Japan is clearing up after the deadliest typhoon in a decade killed at least 67 people. At least 21 others are missing after the storm hit on Wednesday. Typhoon Tokage reached speeds of 229 km/h as It battered the south-west, forcing thousands to evacuate amid the threat of mudslides.

Television pictures showed powerful gusts uprooting huge trees, cars stranded in flash floods and delivery trucks lying on their sides. Coastal defences

crumbled and houses and cars were swept away by floods. Near the city of Kyoto, 37 elderly tourists were rescued after spending the night on the roof of their bus, stranded by floods.

Tokage - the Japanese word for lizard - was the 10th major storm to make landfall in Japan this year. At its peak, it stretched across an 800km radius. "The main reason why the typhoon caused such huge damage is that its size is big... That means the typhoon affected almost all of Japan for a long time with rains and winds," a Meteorological Agency official told Reuters news agency. "Such a huge typhoon is very rare," he said.

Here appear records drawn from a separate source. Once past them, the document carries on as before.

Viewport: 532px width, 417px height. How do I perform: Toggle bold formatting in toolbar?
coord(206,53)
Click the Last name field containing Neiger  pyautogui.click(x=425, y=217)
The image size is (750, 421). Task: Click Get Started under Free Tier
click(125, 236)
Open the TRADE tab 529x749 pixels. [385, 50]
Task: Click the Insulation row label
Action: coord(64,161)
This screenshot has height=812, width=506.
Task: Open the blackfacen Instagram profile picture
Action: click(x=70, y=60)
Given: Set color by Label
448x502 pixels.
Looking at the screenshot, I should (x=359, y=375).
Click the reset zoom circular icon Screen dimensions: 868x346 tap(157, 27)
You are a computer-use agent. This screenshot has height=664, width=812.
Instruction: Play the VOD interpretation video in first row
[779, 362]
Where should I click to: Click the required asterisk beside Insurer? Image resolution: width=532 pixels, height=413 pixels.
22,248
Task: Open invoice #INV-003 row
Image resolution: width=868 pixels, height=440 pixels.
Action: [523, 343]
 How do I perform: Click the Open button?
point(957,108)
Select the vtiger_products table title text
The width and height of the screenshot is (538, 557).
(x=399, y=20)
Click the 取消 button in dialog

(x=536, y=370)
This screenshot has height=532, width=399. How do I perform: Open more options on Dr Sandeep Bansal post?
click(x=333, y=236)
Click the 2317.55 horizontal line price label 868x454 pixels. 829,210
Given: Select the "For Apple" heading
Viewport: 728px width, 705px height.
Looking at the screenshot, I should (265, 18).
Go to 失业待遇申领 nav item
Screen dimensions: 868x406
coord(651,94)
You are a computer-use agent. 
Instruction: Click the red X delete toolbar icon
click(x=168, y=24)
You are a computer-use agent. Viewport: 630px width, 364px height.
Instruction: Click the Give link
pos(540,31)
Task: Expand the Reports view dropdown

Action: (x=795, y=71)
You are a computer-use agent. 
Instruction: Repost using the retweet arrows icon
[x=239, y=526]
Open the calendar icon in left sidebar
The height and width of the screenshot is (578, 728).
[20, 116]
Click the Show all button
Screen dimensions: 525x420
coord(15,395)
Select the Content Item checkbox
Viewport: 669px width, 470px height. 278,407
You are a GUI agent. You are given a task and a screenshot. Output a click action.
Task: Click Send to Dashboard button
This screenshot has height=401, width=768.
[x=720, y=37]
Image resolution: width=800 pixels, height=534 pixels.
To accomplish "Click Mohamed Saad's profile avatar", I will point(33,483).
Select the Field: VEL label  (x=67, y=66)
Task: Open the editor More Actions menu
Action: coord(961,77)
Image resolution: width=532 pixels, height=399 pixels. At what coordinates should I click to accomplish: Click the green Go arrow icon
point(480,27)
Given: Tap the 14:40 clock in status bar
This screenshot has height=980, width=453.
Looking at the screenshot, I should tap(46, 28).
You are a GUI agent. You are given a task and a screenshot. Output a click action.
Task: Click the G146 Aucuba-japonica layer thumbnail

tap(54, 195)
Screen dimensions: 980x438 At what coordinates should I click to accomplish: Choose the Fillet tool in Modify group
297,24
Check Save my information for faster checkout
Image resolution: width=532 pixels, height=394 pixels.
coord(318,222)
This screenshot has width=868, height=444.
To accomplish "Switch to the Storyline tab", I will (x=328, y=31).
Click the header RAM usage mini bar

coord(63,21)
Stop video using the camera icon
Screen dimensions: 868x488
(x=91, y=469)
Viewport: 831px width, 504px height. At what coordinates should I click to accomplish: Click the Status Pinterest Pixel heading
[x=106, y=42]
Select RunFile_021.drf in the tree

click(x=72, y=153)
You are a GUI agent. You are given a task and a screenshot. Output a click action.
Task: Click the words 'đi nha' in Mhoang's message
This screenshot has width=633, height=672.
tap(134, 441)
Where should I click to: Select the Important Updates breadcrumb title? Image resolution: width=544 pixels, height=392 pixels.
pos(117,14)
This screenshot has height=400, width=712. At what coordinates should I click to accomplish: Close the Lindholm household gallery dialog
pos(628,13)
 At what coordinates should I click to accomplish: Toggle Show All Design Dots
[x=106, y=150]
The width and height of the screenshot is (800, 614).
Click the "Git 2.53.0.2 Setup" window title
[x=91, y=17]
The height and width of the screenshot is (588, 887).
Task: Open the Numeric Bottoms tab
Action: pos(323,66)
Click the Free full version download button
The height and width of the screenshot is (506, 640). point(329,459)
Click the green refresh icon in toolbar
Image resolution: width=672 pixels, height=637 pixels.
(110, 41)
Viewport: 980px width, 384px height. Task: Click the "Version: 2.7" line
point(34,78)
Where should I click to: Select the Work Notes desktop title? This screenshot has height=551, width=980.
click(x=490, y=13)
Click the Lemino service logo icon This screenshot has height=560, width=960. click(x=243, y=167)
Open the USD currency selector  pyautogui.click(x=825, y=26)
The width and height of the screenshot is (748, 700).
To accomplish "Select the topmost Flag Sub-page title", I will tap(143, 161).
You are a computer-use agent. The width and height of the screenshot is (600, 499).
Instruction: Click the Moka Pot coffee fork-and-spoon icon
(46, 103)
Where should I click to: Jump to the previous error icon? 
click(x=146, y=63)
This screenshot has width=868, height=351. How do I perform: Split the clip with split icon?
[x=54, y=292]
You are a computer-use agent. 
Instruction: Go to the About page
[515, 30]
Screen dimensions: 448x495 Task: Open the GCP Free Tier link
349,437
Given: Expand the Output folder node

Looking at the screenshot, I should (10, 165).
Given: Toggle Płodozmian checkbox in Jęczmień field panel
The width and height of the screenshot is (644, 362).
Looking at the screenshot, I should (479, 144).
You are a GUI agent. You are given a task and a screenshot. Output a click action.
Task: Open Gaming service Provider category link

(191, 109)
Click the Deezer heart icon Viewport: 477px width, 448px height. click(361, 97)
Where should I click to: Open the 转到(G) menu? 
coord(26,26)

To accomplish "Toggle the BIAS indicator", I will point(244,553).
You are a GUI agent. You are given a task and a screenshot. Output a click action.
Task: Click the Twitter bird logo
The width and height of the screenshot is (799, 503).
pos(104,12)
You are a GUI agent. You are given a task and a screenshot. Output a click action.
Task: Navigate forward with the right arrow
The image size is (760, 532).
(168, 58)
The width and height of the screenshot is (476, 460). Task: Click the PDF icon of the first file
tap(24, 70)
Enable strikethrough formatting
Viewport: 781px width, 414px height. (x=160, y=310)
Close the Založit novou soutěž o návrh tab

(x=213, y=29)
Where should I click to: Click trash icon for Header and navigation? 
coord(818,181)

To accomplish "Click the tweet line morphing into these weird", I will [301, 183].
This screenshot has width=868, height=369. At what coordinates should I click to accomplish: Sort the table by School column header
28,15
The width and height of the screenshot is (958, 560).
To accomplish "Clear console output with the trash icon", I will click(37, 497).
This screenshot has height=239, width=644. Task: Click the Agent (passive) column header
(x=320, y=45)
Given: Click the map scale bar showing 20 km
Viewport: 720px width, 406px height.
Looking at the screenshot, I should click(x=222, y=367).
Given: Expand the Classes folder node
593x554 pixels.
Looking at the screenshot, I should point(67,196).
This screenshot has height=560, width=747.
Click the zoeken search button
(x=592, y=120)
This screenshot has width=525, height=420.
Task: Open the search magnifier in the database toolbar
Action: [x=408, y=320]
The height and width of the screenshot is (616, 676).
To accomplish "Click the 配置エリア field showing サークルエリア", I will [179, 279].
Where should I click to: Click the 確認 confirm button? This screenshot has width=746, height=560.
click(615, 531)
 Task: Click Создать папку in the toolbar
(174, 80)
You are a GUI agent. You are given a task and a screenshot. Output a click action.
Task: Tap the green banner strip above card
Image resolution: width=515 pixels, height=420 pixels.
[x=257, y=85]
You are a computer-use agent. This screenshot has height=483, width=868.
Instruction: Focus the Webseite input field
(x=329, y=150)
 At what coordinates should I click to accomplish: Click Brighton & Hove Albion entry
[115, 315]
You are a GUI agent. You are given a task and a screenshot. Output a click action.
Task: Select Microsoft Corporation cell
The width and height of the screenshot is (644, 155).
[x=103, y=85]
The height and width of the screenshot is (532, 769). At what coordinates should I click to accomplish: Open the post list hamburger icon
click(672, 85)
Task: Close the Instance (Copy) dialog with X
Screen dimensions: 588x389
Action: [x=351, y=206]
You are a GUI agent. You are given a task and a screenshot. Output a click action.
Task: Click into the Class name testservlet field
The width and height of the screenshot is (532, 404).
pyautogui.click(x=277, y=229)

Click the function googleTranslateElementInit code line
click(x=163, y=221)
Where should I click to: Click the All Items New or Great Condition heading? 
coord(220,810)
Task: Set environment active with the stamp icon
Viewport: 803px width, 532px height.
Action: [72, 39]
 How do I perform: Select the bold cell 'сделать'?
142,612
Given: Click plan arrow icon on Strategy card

Many of those killed were either drowned or buried in some of the more than 280 landslides which took their heaviest toll in southern Japan. Parts of the south, especially in Miyazaki Prefecture, were virtually shut down with public schools closed and transport services suspended. Almost 1,000 domestic flights were cancelled, affecting some 127,000 passengers. Bullet trains linking Tokyo and Osaka were suspended due to heavy rain triggered by the typhoon, but resumed services late on Wednesday.

The meteorological agency warned that waves of up to 9m (30 feet) could hit southern coastlines, and heavy rain would continue to pound parts of southern Kyushu and Shikoku islands into early Thursday. Chief Cabinet Secretary Hiroyuki Hosoda promised government help for affected areas."I would like to express my heartfelt condolences...

We will take all possible measures," he told reporters.

Typhoons develop when the ocean is warm and the atmosphere is unstable. Cool winds push hot air up from the water in a column. Moisture is carried up with it, spinning and releasing latent energy as it goes. This disturbs the atmosphere even more, increasing the wind and setting into motion a self-generating turbulence which swirls around an area of trapped air; the 'eye'. This weather system is called a cyclone.

Cyclones circulate counter clockwise in the Northern Hemisphere and clockwise in the Southern Hemisphere. When the winds reach 118kmp the cyclone is reclassified. If it occurs in the North Atlantic Ocean, the Northeast Pacific east of the dateline, or in the South Pacific east of 160E, it will be called a hurricane. If it's in the Northwest Pacific Ocean west of the dateline, it'll be called a typhoon.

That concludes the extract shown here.